Sou fã de longa data do historiador Daniel Aarão Reis, professor titular de História Contemporânea da Universidade Federal Fluminense e autor de vários livros, entre eles “Luís Carlos Prestes - um revolucionário entre dois mundos”, biografia do líder comunista. Daniel tem uma coluna no jornal O Globo, onde faz análises muito lúcidas sobre o momento que estamos vivendo. A que posto abaixo, com sua autorização, foi publicada neste sábado, 8/8/2020. A reprodução da coluna de Daniel é a estreia desta seção do blog, onde sempre vou postar textos de gente que pensa o Brasil e que com suas reflexões pode nos indicar caminhos para sairmos do abismo. Sem dúvida, é o caso do Daniel que, ainda por cima, é meu parceiro no canal no Youtube “Rebeldes Sempre”.
Um filme sem mocinhos
Daniel Aarão Reis
‘Não me venha satanás pregando quaresma.’ A reprimenda não foi apresentada por nenhum pastor a alguma ovelha desgarrada, fez parte da fala de Augusto Aras, procurador-geral da República, em reunião do Conselho Superior do Ministério Público Federal, realizada em 31 de julho passado.

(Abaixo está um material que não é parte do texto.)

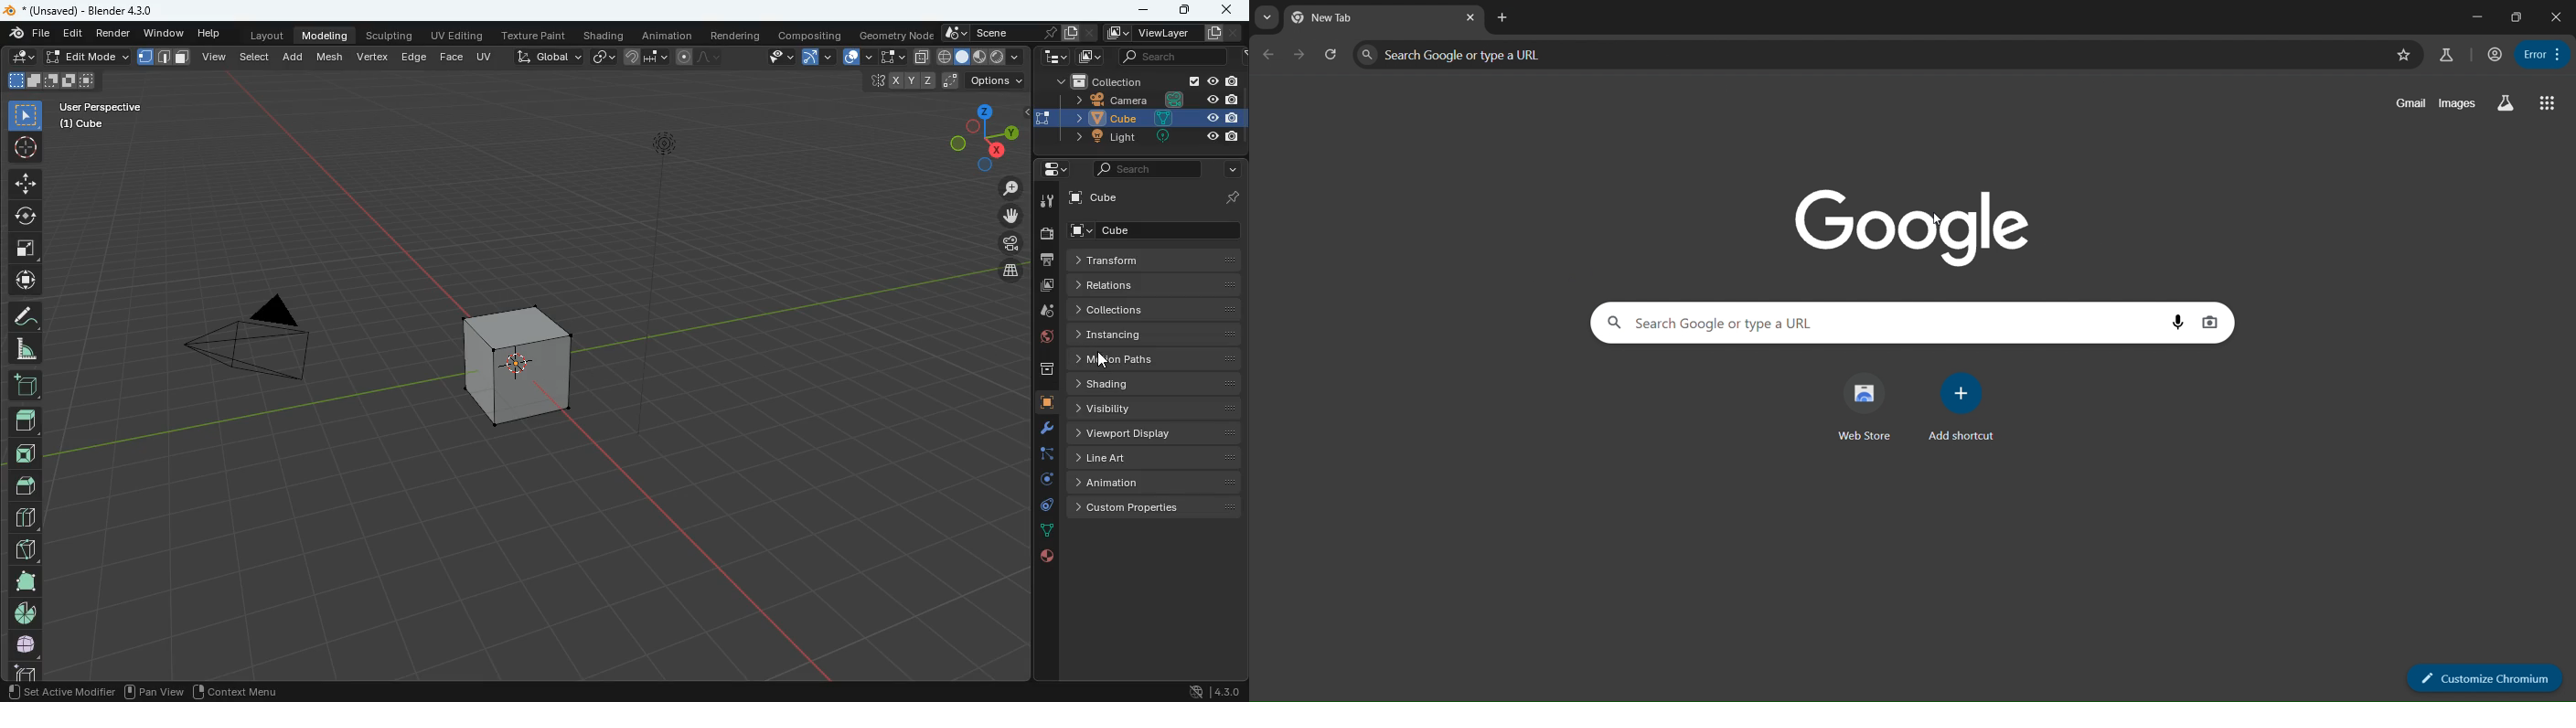 The width and height of the screenshot is (2576, 728). I want to click on new tab, so click(1339, 17).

Sua Excelência denunciou manobras ocultas sob “covarde anonimato”, aparelhamento da instituição por lideranças anarcossindicalistas, fake news e mentiras contra si mesmo e sua família, divulgadas por uma imprensa que “baba”. Numa curva surpreendente de sua catilinária, permitiu-se invocar verso doce de Mario Quintana: “Eles passarão (eles quem?), eu (ele mesmo) passarinho”. E terminou proclamando sólidos princípios: república, democracia, legalidade e moralidade. Feito o que, encerrou a fala e, no embalo, também a reunião, sem dar voz ao contraditório, esta augusta tradição jurídica.
A reunião foi mais um episódio da contenda que opõe Aras à Operação Lava-Jato, coordenada pelo procurador Deltan Dallagnol e cujo mentor, até 2018, era o Juiz Sergio Moro. Aras, como se disse, é procurador-geral da República, mas é também procurador particular de Jair Bolsonaro, que o nomeou para o cargo e acena com uma possível indicação de Sua Excelência para ministro do Supremo Tribunal Federal.

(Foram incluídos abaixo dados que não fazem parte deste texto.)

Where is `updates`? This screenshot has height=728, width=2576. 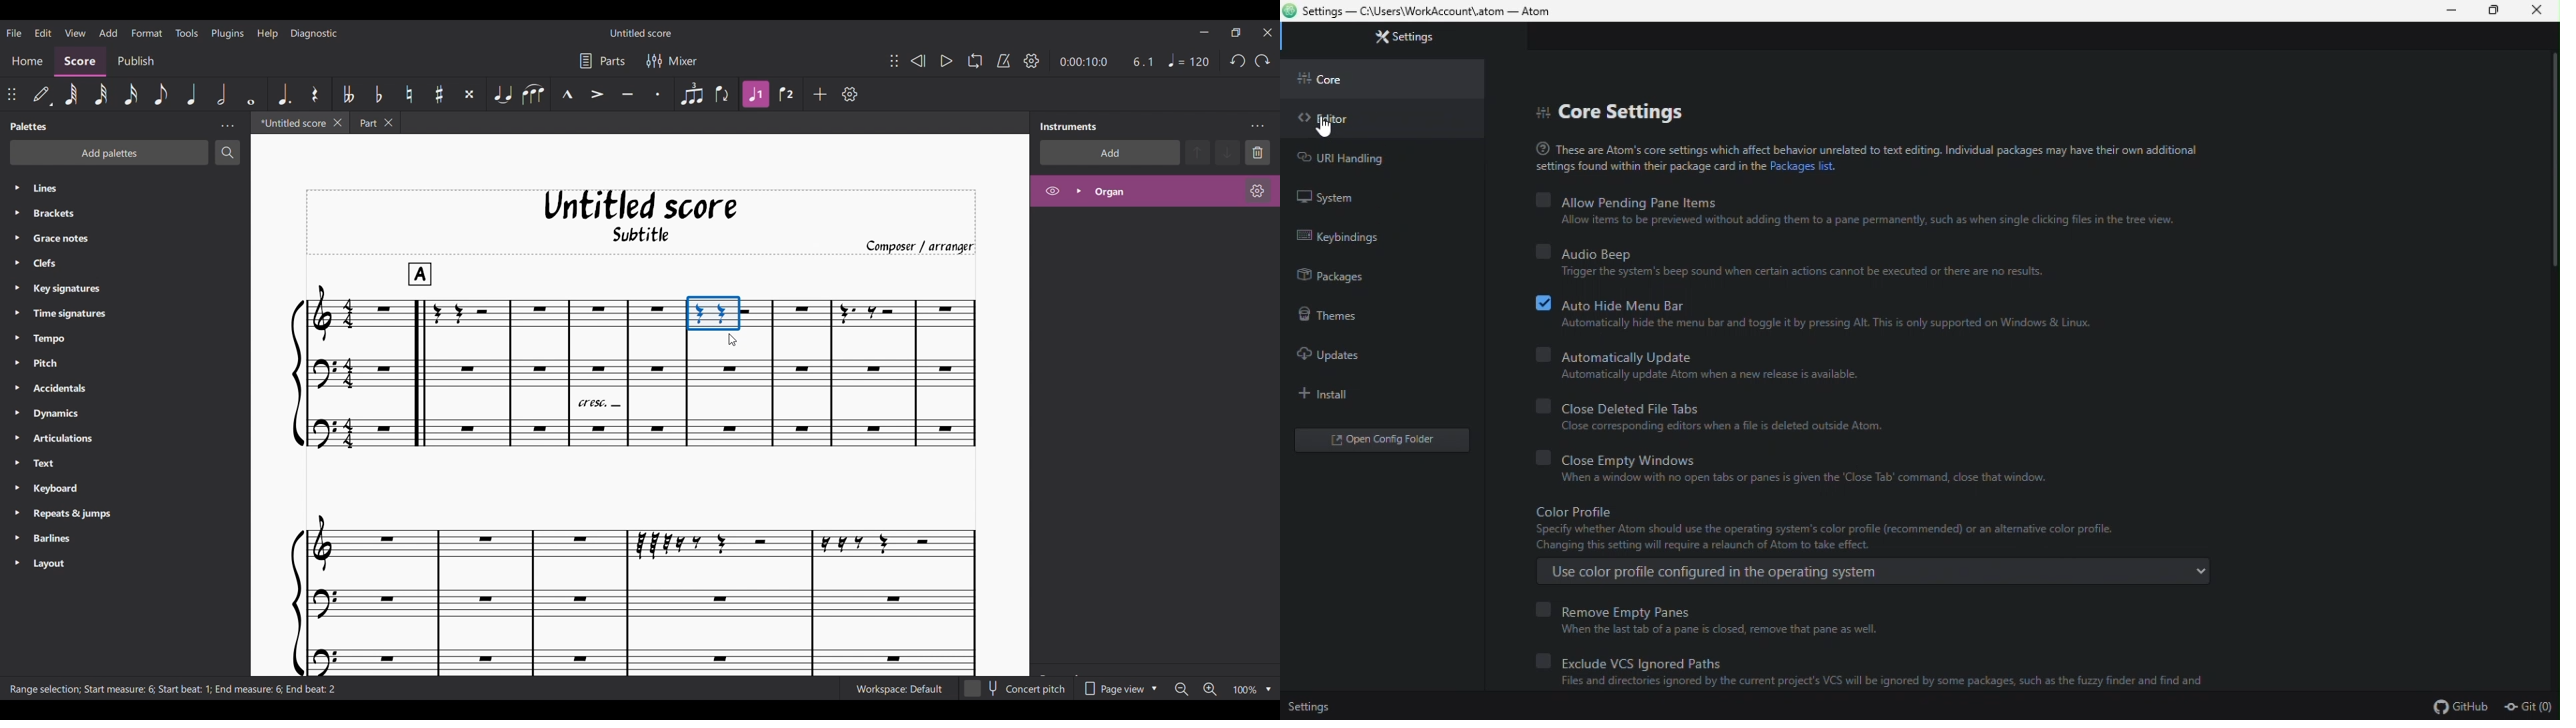 updates is located at coordinates (1380, 354).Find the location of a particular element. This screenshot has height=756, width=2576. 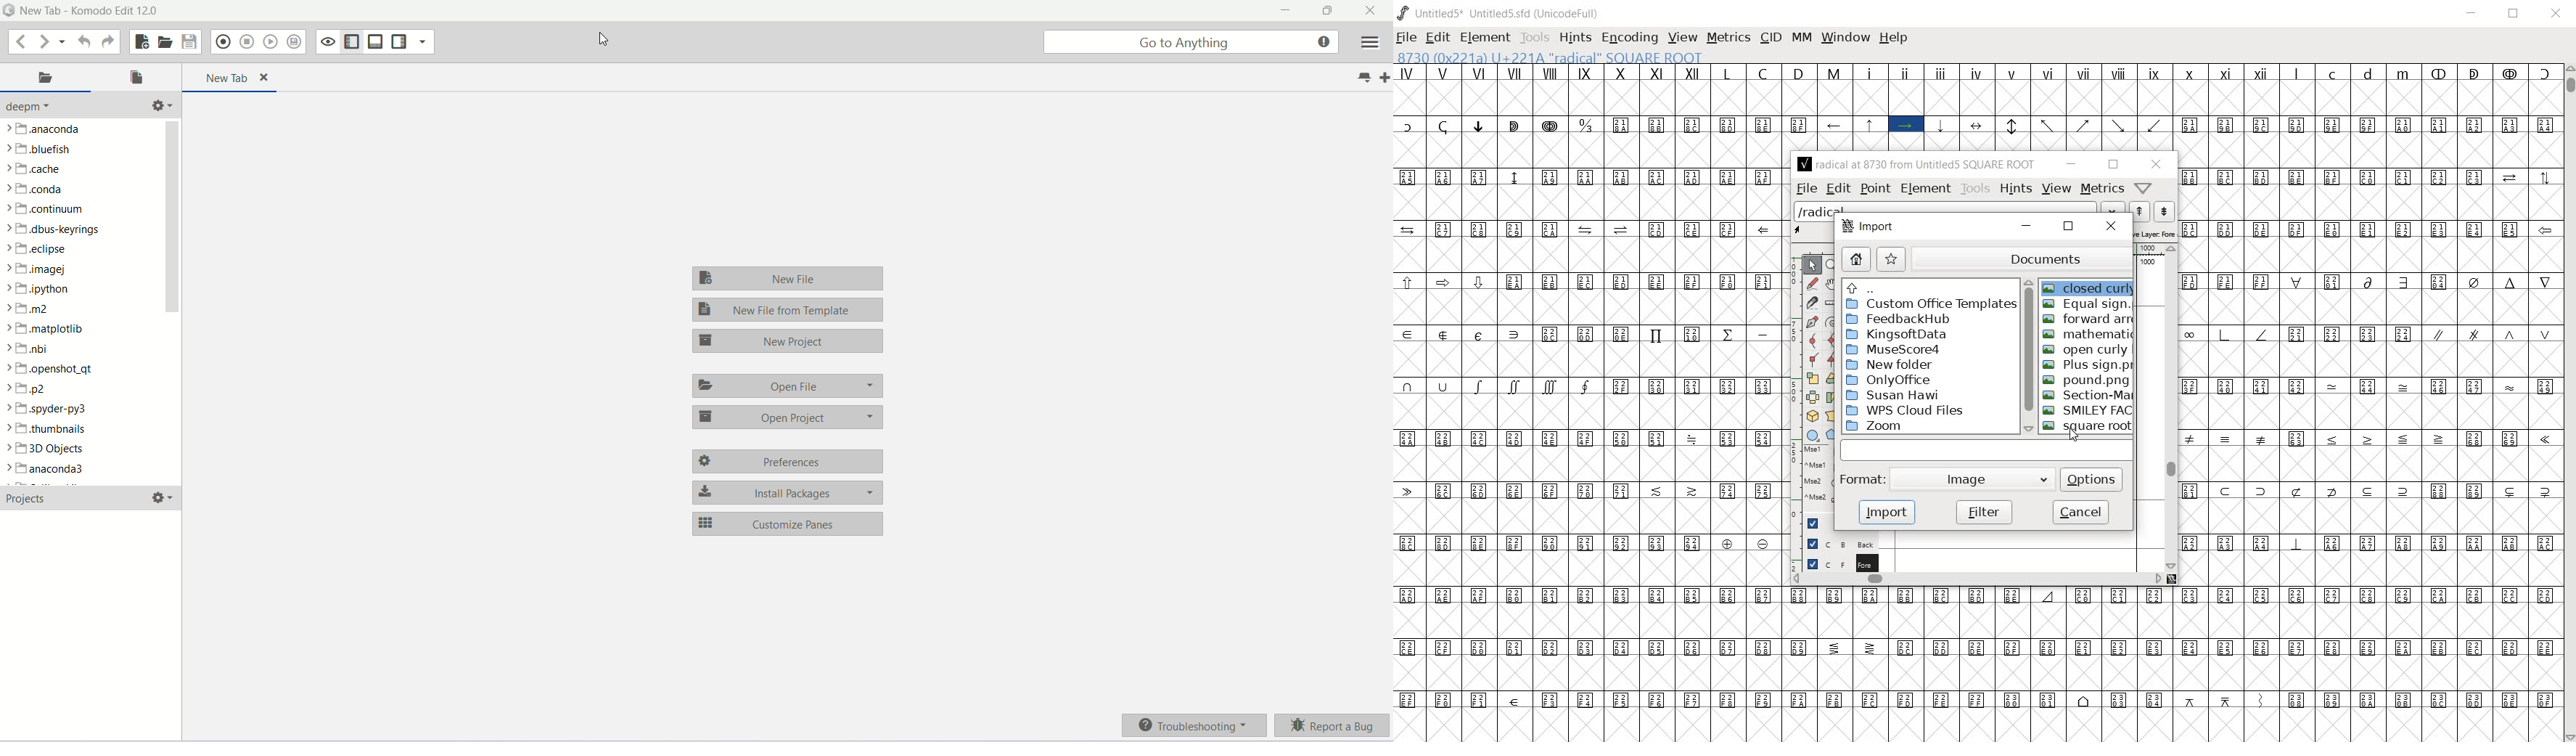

E o que isso tem a ver com a Operação Lava-Jato? Bolsonaro não se elegeu, em grande parte, graças ao trabalho da Lava-Jato, que demoliu o sistema político e suas lideranças, abrindo portas para a candidatura do ex-capitão do Exército, figurado como outsider? Não foi graças a isso que Moro se tornou ministro da Justiça? Tudo isso é verdade, ou melhor, foi, pois agora virou passado. No presente, Moro, demitido do cargo, tornou-se acusador do presidente e, no futuro próximo, aparece como candidato alternativo a Bolsonaro.

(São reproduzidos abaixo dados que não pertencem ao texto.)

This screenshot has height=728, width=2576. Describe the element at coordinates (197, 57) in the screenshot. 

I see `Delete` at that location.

Tornou-se, assim, imperativo para o presidente enfraquecer Moro, cuja imagem se desgastou com as revelações da Vaza-Jato. Por elas se soube o que muitos já desconfiavam: Moro-Dallagnol não agiam como procurador e juiz, porém como justiceiros, coligados, compartilhando ações, avaliações e investigações. Aras-Bolsonaro querem agora aprofundar o desgaste, levá-lo ao grau da destruição. E é por isso que os dois querem pôr a mão nos acervos e arquivos da Lava-Jato. Suspeitam encontrar aí malfeitos e ilegalidades apenas entrevistos, suspeitados, todavia não comprovados até agora.
Os procuradores da Lava-Jato protestaram. Não querem por nada deste mundo compartilhar seus arquivos. E invocam os mesmos princípios de Aras: república, democracia, legalidade e moralidade. O caso subiu ao STF, pois, neste país, qualquer briga de botequim acaba na mais alta Corte. A velocidade do julgamento, é claro, depende do botequim e dos envolvidos na briga. Como os deuses do Olimpo estavam de férias, Dias Toffoli, o presidente, decidiu a favor de Aras, que, numa conversa com advogados, cobriu a Lava-Jato de críticas, sendo acusado pelos adversários de ter desconstruído a imagem do MP. A querela conheceu nova reviravolta, pois, voltando de merecidas férias, o ministro Edson Fachin, relator do caso, decidiu pelos procuradores e anulou a decisão de Toffoli.
Essa novela, contudo, está longe do fim. De parte a parte, os princípios invocados são os mais altos, embora sejam os mais baixos os golpes trocados por cima e por baixo da mesa e da cintura. Não há dúvida de que todos os envolvidos são “homens honrados”, como disse Marco Antônio no enterro de Júlio César. Mas não é possível deixar de perceber uma sensação de que algo, e algo muito grande, está podre no reino da Dinamarca, para citar mais uma vez o Bardo.
De sorte que brota uma sensação de descrença entre os que acompanham a discórdia. Estaríamos então num mundo sem esperança? Não há condições de torcer por ninguém neste filme sem mocinhos?
A melhor alternativa é torcer para que a briga continue ainda por um bom tempo. Pois é pelos bate-bocas nas alturas que os cidadãos comuns podem conhecer — e decifrar — os segredos da Casa-Grande.